> _What is expected_:
Of the records below, reproduce only the span that opens with the line containing "Matheus Torreão (718, 1024)" and closes with the last line.

> _Entries provided_:
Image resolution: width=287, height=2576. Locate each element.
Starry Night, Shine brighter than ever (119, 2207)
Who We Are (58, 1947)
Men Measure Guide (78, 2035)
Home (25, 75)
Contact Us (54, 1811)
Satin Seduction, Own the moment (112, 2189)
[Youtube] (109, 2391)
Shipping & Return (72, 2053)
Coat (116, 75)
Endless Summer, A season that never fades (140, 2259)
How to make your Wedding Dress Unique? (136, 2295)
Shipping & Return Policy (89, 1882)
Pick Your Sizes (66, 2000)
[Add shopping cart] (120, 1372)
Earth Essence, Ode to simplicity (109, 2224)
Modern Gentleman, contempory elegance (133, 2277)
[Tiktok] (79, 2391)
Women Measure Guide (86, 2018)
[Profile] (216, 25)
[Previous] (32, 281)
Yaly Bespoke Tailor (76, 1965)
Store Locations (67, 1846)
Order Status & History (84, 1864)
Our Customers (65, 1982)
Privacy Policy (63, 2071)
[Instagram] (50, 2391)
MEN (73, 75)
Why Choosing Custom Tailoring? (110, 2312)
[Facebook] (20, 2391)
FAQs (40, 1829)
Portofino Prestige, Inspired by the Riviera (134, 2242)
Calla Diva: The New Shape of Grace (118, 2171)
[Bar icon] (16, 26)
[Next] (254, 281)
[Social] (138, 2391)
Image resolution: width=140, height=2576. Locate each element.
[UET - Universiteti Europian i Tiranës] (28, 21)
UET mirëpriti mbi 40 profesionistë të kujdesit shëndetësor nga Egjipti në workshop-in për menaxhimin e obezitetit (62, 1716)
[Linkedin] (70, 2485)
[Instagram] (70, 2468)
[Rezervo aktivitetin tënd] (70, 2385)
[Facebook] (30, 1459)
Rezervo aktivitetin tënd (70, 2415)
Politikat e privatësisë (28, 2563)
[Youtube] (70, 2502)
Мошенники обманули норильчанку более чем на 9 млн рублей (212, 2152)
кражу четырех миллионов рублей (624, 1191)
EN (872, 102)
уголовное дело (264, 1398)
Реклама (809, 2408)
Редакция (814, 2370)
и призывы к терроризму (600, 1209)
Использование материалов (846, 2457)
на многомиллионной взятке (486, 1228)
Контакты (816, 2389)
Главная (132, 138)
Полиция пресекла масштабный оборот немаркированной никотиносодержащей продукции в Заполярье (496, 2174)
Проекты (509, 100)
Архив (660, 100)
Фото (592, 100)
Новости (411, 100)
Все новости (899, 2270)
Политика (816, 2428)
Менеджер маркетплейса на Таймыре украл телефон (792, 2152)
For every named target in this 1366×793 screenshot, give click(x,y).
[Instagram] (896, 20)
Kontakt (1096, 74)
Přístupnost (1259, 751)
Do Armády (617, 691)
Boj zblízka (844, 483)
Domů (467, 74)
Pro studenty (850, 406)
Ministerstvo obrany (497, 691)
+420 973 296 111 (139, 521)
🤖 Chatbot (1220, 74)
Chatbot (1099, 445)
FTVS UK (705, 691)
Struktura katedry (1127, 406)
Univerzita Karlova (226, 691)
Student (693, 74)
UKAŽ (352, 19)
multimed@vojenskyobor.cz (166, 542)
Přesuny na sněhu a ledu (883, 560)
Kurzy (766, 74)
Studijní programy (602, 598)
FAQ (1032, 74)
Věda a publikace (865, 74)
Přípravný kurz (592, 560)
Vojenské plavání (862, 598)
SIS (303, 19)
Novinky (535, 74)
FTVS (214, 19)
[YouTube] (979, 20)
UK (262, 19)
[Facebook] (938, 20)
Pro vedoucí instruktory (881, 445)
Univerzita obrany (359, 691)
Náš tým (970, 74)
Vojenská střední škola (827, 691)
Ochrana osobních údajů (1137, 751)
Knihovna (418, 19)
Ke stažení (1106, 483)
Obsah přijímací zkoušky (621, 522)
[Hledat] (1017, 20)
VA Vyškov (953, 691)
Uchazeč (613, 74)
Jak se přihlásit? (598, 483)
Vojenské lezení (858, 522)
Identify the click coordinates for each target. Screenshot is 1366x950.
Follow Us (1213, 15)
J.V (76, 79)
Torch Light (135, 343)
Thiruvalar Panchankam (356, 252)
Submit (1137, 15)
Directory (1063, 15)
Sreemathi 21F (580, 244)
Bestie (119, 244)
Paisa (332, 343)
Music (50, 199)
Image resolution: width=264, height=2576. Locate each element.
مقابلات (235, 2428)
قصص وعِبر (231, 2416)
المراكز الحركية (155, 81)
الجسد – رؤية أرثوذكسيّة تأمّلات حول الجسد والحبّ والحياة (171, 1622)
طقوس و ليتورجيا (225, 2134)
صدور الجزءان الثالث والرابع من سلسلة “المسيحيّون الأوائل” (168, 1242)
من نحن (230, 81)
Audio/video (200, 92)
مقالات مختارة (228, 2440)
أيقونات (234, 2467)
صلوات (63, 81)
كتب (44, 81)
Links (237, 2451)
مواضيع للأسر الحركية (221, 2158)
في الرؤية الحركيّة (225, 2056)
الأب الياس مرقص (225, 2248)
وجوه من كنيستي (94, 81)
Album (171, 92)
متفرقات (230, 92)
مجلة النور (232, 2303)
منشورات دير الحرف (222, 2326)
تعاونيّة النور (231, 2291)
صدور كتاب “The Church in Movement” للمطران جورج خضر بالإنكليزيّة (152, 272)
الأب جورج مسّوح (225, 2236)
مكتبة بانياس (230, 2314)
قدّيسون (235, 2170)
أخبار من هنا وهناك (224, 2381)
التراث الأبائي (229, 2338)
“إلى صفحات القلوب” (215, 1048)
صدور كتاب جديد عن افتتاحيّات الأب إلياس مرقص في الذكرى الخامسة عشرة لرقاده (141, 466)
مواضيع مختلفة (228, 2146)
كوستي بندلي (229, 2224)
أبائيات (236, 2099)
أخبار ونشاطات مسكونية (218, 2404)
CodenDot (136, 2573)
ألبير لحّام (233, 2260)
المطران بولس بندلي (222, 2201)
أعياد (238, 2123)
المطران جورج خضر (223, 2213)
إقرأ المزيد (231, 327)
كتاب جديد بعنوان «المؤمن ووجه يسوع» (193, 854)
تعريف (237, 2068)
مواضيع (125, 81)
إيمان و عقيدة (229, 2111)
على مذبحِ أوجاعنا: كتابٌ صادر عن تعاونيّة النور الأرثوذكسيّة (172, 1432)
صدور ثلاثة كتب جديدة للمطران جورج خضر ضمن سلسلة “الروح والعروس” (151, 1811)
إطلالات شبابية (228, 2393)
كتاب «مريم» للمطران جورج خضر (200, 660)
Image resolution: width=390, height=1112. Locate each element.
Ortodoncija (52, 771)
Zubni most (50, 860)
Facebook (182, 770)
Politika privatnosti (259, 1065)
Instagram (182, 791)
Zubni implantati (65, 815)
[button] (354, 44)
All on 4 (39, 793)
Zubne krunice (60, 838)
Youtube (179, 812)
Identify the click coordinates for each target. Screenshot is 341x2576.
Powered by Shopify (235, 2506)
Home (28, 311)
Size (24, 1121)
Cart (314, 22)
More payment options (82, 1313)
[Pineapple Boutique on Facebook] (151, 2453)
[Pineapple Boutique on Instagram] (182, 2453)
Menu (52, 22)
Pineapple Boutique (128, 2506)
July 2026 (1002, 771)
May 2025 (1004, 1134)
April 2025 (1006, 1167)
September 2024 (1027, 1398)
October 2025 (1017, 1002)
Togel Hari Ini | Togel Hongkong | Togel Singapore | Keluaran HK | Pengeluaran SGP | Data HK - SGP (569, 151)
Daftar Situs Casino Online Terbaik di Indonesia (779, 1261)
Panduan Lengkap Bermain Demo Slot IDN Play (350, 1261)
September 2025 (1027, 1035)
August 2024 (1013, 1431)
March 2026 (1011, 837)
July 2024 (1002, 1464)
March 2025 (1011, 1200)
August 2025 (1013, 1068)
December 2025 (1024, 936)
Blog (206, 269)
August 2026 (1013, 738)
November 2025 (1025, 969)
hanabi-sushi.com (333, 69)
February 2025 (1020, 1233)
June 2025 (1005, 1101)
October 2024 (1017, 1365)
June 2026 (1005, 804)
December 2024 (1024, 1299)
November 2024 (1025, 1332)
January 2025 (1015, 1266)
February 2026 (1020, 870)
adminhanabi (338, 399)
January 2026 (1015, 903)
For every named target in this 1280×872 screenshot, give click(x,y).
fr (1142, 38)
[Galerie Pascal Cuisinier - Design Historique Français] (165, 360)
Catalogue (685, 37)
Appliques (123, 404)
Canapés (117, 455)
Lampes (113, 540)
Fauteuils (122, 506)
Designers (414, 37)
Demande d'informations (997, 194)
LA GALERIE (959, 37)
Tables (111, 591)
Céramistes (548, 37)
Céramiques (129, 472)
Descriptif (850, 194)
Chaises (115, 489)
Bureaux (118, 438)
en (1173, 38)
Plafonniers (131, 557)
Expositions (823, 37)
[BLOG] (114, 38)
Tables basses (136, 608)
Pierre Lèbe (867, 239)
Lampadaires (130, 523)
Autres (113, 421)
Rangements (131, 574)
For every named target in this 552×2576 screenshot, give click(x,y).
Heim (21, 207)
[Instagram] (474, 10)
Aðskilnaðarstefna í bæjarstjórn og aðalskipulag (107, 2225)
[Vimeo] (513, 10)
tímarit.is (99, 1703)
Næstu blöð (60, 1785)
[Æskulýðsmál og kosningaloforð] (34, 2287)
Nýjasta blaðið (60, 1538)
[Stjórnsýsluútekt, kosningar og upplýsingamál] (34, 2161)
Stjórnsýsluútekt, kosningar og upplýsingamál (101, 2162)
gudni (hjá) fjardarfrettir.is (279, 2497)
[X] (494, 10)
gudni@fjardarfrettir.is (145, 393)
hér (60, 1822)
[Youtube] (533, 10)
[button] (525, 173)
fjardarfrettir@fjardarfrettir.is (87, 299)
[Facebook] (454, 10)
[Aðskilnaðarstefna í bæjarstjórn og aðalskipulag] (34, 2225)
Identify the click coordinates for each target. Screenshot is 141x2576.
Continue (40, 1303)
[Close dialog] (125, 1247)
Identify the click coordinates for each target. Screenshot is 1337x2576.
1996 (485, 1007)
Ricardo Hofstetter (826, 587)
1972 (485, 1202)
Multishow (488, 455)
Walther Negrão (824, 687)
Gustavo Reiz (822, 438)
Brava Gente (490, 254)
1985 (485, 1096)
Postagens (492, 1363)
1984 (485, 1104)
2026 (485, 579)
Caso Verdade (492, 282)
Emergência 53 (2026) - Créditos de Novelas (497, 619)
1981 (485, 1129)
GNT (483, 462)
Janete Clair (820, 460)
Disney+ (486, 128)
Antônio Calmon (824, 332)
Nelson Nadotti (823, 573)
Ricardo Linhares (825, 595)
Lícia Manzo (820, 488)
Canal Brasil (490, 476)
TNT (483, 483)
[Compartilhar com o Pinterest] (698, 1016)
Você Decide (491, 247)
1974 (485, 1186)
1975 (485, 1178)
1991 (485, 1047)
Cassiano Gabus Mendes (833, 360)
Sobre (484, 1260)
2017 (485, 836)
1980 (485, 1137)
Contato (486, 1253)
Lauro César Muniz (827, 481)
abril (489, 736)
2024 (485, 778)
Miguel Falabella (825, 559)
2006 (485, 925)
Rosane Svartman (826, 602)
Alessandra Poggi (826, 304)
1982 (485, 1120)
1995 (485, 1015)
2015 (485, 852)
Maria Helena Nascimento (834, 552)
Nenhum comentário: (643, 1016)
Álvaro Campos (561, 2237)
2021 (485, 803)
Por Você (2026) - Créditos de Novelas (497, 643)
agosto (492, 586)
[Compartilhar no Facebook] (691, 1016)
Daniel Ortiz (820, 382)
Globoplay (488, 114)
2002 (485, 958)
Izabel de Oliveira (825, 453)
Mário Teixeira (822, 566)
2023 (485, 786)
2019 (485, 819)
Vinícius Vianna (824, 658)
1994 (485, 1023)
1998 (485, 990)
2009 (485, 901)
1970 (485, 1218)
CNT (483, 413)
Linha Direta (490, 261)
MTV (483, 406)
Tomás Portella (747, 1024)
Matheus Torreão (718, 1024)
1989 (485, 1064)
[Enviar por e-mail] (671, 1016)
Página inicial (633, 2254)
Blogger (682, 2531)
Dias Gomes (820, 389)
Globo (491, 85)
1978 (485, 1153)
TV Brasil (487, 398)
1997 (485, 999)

> _Problem solution_:
Matheus Torreão (718, 1024)
1989 (485, 1064)
[Enviar por e-mail] (671, 1016)
Página inicial (633, 2254)
Blogger (682, 2531)
Dias Gomes (820, 389)
Globo (491, 85)
1978 (485, 1153)
TV Brasil (487, 398)
1997 (485, 999)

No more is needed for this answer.